“爸,听说你找我?”
门口身影高大,戴着墨镜的保镖,点头齐声道:“总经理好。”
女人一一点头回应。
高层办公室门一打开,一个踩着高跟鞋,穿着包臀裙的女人从门口出走来,发丝在颈部跳跃,红唇勾勒着好看的弧度。
办公桌前的人上一秒还刚刚安静的坐在皮质椅上,就这片刻已经从椅子上立马弹了起来。
他叹气道:“痴女!你可是还和她有联系?”
千灵清一副淡然自若的样子,双腿交叠坐于一旁接客的沙发之上。
她咬住红唇,沉默片刻,“千年前父神你不让我与她圆满,如今父神又要阻拦吗?”
千雪峰抬手,后者言语止住。
他瞪大眼睛,“你一介神躯,怎可因蝼蚁放弃一切!”
千灵清不屑一笑:“世人都说做神快活,可我从未感受过!难道神就不能与所心仪之人交好,享百年好合吗?”

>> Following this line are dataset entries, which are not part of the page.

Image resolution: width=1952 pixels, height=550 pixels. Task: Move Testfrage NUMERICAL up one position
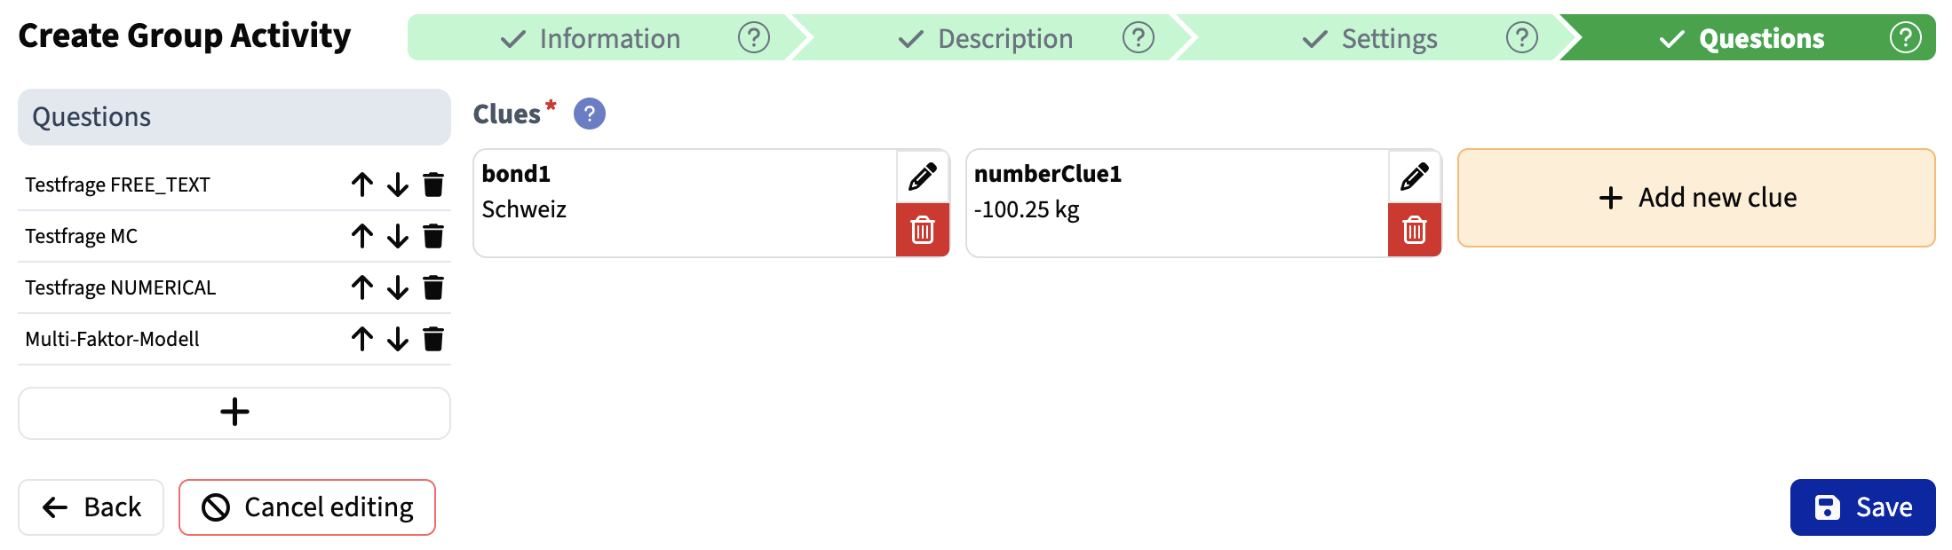[x=361, y=287]
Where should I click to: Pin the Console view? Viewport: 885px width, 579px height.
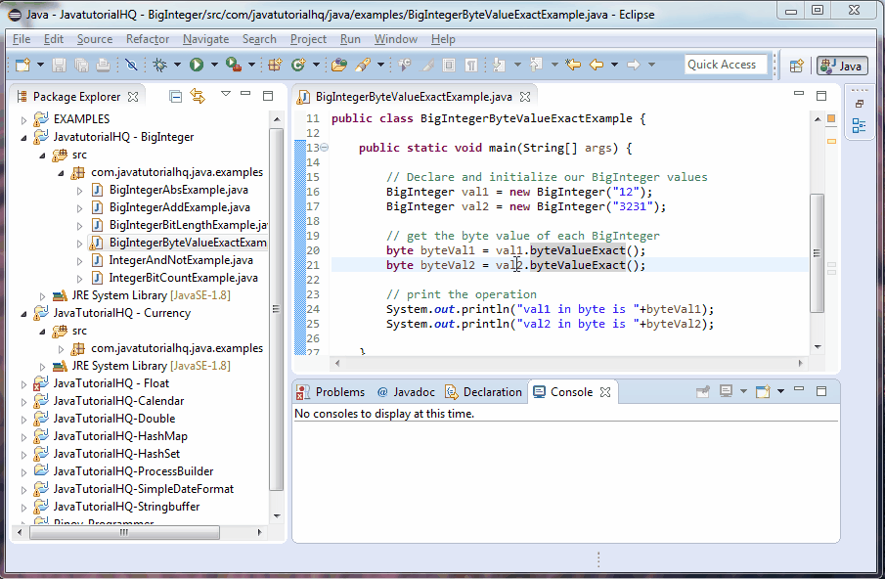(702, 391)
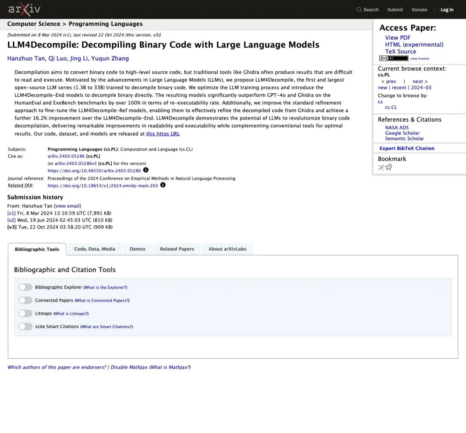Viewport: 466px width, 433px height.
Task: Enable the Bibliographic Explorer toggle
Action: pyautogui.click(x=25, y=287)
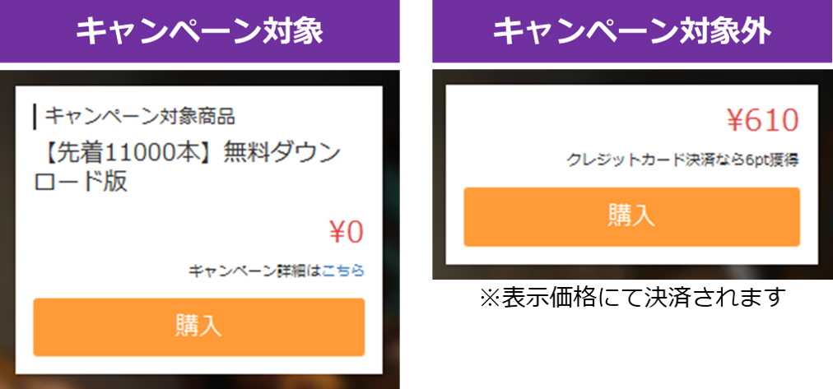Click the red ¥610 price

(x=763, y=122)
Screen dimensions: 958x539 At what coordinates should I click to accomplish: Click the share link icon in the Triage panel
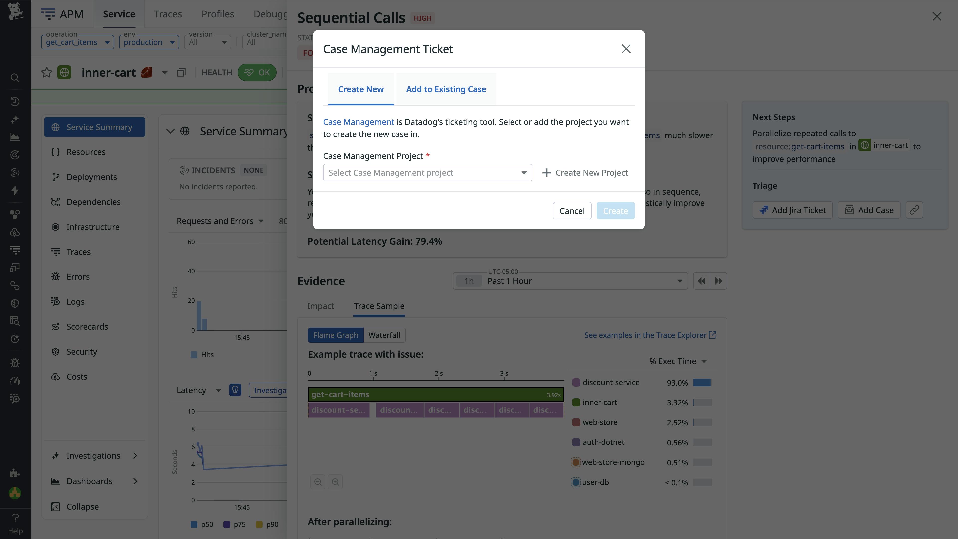pos(914,210)
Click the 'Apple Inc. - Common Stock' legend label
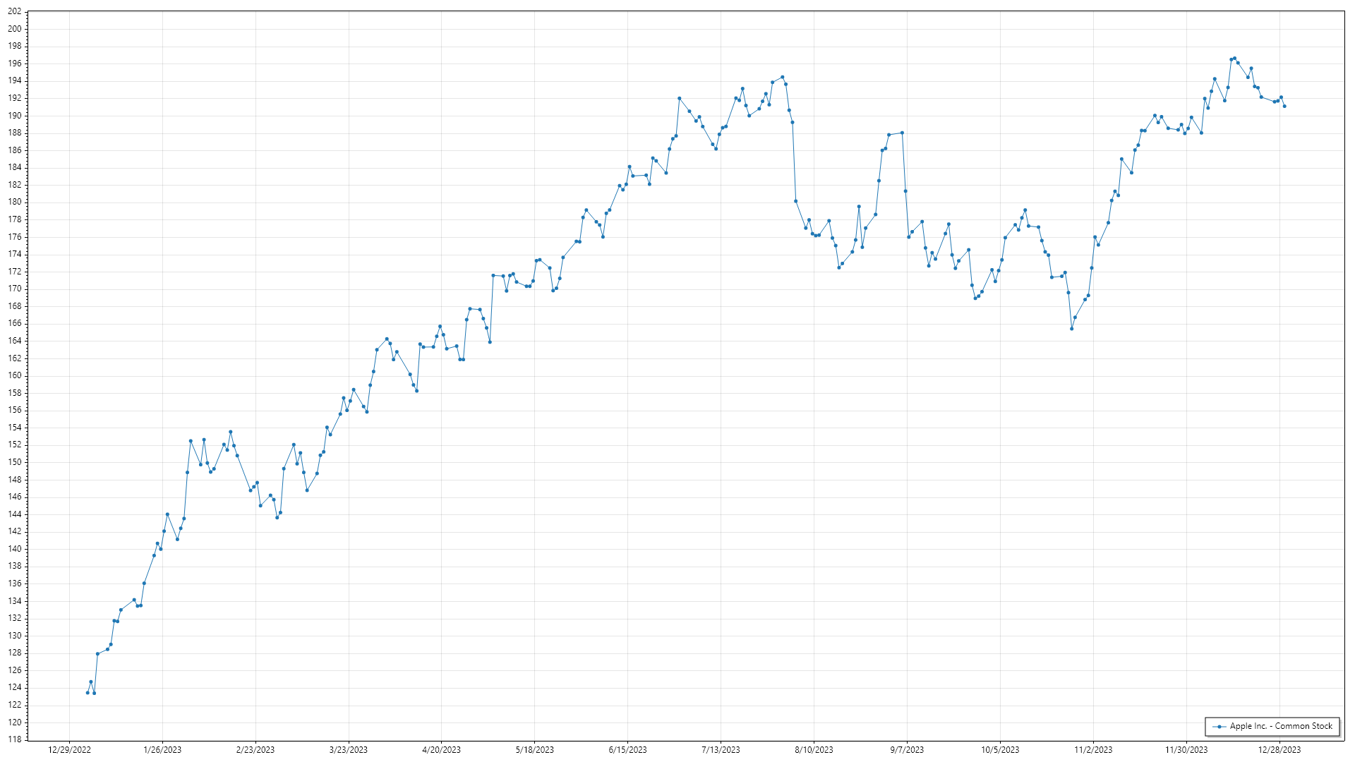 (1281, 726)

千雪峰叹气:“但你可知冥神现已经忆起了一丝的往事,你如此便是作践自己。
千灵清眸中泪如断线的珍珠滑落出眶中,她悄然捏紧手心:“可我宁愿舍去这神籍,也想要同她有个结果。父神…我仅仅只求一个结果…我有什么错…”
就连千雪峰也不知晓自己女儿为何对一人如此执迷不悟,更何况那人从未回头看过她一眼。
她已经带着那份被自己称作“喜欢”的执念刻进骨髓,外界的劝阻于千灵清来说皆是种种不理解。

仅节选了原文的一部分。